### Work order
Please write out the Giovanni Battista Caccini article again, everything from "2. The group" down to "788-798) p. 789.", renaming "Boboli Gardens" to "Giardino di Boboli" each time it appears.

Giovanni Battista Caccini

Bust of Cosimo I de' Medici by Giovanni Caccini, Royal Castle in Warsaw.

Giovanni Battista Caccini (24 October 1556 — 13 March 1613) was an Italian sculptor from Florence, who worked in a classicising style in the later phase of Mannerism.

He was born at Montopoli in Val d'Arno between Florence and Pisa; his training was with the sculptor-architect Giovanni Antonio Dosio, known for his accurate drawings of Roman antiquities, and Caccini's numerous interpretive restorations of Roman sculptural fragments gave him the reputation of being a knowledgeable antiquarian, while the inescapable influence of Giambologna and his circle can be seen in Caccini's bronze statuettes.[1] Caccini was in close cooperation with Pietro Tacca and the rest of Giambologna's pupils in the prolonged cooperation over the bronze doors for the Pisa cathedral.

Fragmentary antiquities were not to the sixteenth-century collectors' taste. Caccini produced a head for an antique torso, and a further, crouching figure to produce the Bacchus and Ampelos in the Uffizi, which was once attributed to Michelangelo.[2] He restored a fragmentary Apollo Sauroctonos as an Apollo with the Lyre (Uffizi). He could also improvise on antique themes: the biographer of artists Rafaello Borghini reported in 1730 that "In truth he was highly skilled in diligently putting together pieces, and counterfeiting, the Antique."[3]

His garden sculptures produced the bold silhouettes and copious attributes that the genre requires. As an architect, his one notable work is the portico of the Santissima Annunziata, Florence (1601).

Caccini died at Rome in 1613.

Selected works

Notes

  1. Martin Weinberger, "Bronze Statuettes by Giovanni Caccini" The Burlington Magazine for Connoisseurs 58 No. 338 (May 1931), pp. 230-233+235. (A Bacchus and Ceres in the Musée Jacquemart-André, Paris; an ex-Medici Bacchus in the Bargello)
  2. The group was recognized as Caccini's by Alois Grünwald, "Uber einige unechte Werke Michelangelo's," Münchner Jahrbuch der bildenden Kunst (1910) p. 11ff.
  3. Borghini, Il Riposo (Florence 1730), "E di vero molto vale nel commeter con diligenza pezzi insieme, e contrafar, l'antico". Martin Weiberger illuminated this aspect of Caccini's working career in "A sixteenth-century restorer", The Art Bulletin 27 (1945), pp 266-69.
  4. C. Caneva, The Boboli Gardens 1982, p. 42, no. 38.; attributed in Louis Alexander Waldman, "A Case of Mistaken Identity: The Martellini Jupiter by Giovanni di Scherano Fancelli" The Burlington Magazine 140 No. 1149 (December 1998, pp. 788-798) p. 789.

### Listed entries
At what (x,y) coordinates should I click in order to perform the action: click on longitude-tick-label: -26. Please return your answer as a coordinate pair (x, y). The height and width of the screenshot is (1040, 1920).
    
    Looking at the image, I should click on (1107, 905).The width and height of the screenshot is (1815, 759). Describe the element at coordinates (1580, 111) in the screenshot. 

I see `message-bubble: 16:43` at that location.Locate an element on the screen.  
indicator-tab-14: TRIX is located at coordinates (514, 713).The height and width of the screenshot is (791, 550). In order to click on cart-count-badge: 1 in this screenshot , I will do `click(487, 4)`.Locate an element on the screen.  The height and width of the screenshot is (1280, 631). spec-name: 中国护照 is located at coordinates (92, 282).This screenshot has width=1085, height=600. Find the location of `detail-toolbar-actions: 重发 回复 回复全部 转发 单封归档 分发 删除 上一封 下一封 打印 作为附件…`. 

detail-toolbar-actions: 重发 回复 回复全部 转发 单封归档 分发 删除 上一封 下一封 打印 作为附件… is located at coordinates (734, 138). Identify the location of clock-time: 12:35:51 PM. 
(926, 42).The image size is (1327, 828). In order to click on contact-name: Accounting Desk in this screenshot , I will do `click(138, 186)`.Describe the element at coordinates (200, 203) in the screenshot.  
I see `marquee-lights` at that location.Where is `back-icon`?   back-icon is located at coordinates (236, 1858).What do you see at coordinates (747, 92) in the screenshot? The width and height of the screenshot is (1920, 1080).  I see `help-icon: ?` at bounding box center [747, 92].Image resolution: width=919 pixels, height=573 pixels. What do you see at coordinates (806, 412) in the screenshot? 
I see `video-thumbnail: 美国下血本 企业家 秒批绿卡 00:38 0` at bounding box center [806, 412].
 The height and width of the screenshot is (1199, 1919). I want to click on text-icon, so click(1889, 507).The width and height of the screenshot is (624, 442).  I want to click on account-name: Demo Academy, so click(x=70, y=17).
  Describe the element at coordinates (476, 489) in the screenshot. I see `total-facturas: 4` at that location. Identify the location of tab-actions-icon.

### Answer section
2. The group was recognized as Caccini's by Alois Grünwald, "Uber einige unechte Werke Michelangelo's," Münchner Jahrbuch der bildenden Kunst (1910) p. 11ff.
  3. Borghini, Il Riposo (Florence 1730), "E di vero molto vale nel commeter con diligenza pezzi insieme, e contrafar, l'antico". Martin Weiberger illuminated this aspect of Caccini's working career in "A sixteenth-century restorer", The Art Bulletin 27 (1945), pp 266-69.
  4. C. Caneva, The Giardino di Boboli 1982, p. 42, no. 38.; attributed in Louis Alexander Waldman, "A Case of Mistaken Identity: The Martellini Jupiter by Giovanni di Scherano Fancelli" The Burlington Magazine 140 No. 1149 (December 1998, pp. 788-798) p. 789.